To sustain the ultimate finding of the Referee that this transfer was voidable under Section 67, sub. d(3), it was therefore necessary that the Referee make subsidiary findings showing that the transfer fell within all of the conditions set out in Section 67, sub. d(3). This the Referee failed to do. There was no finding that the transfer was made in contemplation of filing the bankruptcy petition, no finding that it was made by the debtor with intent to use the consideration obtained to enable a creditor to secure a preference, and no finding that the transferee knew or believed that the debtor intended to make such use of the consideration received by the debtor for the transfer. Apparently on the theory that Standard was the transferee, the Referee did find that Standard "knew or had reason to believe" that the debtor was insolvent. But there was no finding that at the time of the transfer Winton, the transferee, knew or believed that the debtor intended that the proceeds of the transfer were to be used to grant a preference to one of the debtor's creditors. Here, as in Maher v. Hendrickson, 7 Cir., 188 F.2d 700, 702, "we are far asea as to the exact factual basis upon which the judgment was founded."

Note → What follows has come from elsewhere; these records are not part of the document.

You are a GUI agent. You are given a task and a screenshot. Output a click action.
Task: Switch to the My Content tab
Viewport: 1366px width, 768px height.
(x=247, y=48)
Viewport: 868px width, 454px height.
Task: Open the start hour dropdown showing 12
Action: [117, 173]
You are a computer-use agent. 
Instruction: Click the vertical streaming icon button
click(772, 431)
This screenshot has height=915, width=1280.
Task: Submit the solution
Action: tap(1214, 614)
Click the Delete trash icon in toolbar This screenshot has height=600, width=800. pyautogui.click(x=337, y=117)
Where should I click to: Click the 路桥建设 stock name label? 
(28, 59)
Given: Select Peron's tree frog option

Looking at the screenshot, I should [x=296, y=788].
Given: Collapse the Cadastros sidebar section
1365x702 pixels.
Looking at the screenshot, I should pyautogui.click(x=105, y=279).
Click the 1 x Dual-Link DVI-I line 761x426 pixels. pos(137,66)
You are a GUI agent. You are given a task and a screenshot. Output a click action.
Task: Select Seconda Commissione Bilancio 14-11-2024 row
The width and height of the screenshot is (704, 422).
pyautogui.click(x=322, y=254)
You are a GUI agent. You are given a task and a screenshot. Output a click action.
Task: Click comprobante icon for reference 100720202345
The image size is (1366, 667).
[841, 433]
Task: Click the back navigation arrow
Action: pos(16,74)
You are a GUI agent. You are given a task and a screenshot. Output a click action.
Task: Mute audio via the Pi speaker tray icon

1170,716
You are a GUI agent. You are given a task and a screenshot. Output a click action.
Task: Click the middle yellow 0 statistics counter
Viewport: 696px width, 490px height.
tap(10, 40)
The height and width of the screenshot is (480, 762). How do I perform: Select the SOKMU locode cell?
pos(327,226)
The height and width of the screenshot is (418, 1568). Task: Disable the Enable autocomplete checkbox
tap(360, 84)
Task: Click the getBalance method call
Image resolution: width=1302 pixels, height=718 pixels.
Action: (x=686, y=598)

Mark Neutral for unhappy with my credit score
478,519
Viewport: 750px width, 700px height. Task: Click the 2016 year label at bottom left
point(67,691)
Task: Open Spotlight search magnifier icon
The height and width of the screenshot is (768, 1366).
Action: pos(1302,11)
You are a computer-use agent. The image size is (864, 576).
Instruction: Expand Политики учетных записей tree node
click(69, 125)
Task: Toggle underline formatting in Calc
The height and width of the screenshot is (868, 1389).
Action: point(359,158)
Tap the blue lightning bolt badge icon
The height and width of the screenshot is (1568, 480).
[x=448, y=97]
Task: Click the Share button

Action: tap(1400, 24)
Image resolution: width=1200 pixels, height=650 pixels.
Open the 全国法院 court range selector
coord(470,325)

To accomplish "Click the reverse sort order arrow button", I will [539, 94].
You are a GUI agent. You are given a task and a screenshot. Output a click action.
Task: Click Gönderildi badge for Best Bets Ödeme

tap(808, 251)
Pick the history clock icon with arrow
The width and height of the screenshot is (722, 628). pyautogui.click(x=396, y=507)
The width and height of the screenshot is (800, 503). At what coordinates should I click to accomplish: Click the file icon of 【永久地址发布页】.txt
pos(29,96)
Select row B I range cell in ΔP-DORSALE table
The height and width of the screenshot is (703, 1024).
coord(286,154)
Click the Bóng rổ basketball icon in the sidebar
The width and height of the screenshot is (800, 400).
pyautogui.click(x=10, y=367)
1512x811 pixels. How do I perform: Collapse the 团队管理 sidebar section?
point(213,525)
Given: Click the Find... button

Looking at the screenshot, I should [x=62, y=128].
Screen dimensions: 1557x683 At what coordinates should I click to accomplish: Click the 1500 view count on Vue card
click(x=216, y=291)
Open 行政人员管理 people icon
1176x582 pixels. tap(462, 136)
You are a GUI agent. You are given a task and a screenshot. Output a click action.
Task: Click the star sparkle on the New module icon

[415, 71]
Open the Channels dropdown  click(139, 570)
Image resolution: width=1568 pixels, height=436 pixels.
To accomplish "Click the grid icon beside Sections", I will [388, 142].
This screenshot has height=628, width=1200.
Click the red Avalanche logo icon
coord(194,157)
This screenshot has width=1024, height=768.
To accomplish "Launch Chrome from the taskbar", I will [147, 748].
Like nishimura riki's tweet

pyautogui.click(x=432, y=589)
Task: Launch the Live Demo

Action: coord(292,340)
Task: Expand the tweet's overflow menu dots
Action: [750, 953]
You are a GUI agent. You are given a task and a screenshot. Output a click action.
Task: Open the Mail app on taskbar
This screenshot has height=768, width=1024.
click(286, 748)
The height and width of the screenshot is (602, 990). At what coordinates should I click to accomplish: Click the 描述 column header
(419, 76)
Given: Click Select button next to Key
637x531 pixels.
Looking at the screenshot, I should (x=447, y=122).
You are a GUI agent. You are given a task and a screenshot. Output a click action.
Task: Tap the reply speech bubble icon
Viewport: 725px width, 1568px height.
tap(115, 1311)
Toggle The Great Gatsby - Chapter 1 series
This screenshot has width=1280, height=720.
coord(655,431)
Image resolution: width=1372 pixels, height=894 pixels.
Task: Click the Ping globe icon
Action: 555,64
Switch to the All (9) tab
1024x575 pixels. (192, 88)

The findings of the Referee were equally defective as to showing the transfer void under Section 70, sub. e(1) of the Bankruptcy Act, 11 U.S.C.A. § 110, sub. e(1). That section provides:
"A transfer made or suffered or obligation incurred by a debtor adjudged a bankrupt under this title which, under any Federal or State law applicable thereto, is fraudulent as against or voidable for any other reason by any creditor of the debtor, having a claim provable under this title, shall be null and void as against the trustee of such debtor."
The Trustee claims that since the Referee found that the Illinois Bulk Sales Act, § 78, Ch. 121½, Ill.Rev.Stats., had not been complied with, Section 70, sub. e(1) of the Bankruptcy Act entitles him to recovery from Standard. This section enables the trustee to recover property or its value from the transferee, but it has been held that it does not entitle the trustee to recover from a person who was paid money out of the proceeds of such a sale. Charlesworth v. Hipsh, Inc., 8 Cir., 84 F.2d 834, 836. Because, as we pointed out above, Standard was not the transferee, the Illinois Bulk Sales Act does not give the Trustee any remedy against it.
A careful examination of the entire record in this case fails to reveal the basis of the ultimate finding of the Referee that the transfer was either voidable or void because it was for the purpose of granting a preference to Standard and thereby defrauding the other creditors. Much of the evidence was contradictory and it therefore could have supported either a negative or an affirmative finding on many of the subsidiary questions involved. This court on appeal cannot weigh that evidence, much of which was oral, and make the initial findings that are necessary to support the decision.
The judgment of the District Court is therefore reversed, and the cause is remanded with directions that the District Court remand the matter to the Referee for further proceedings in conformity with the views expressed in this opinion.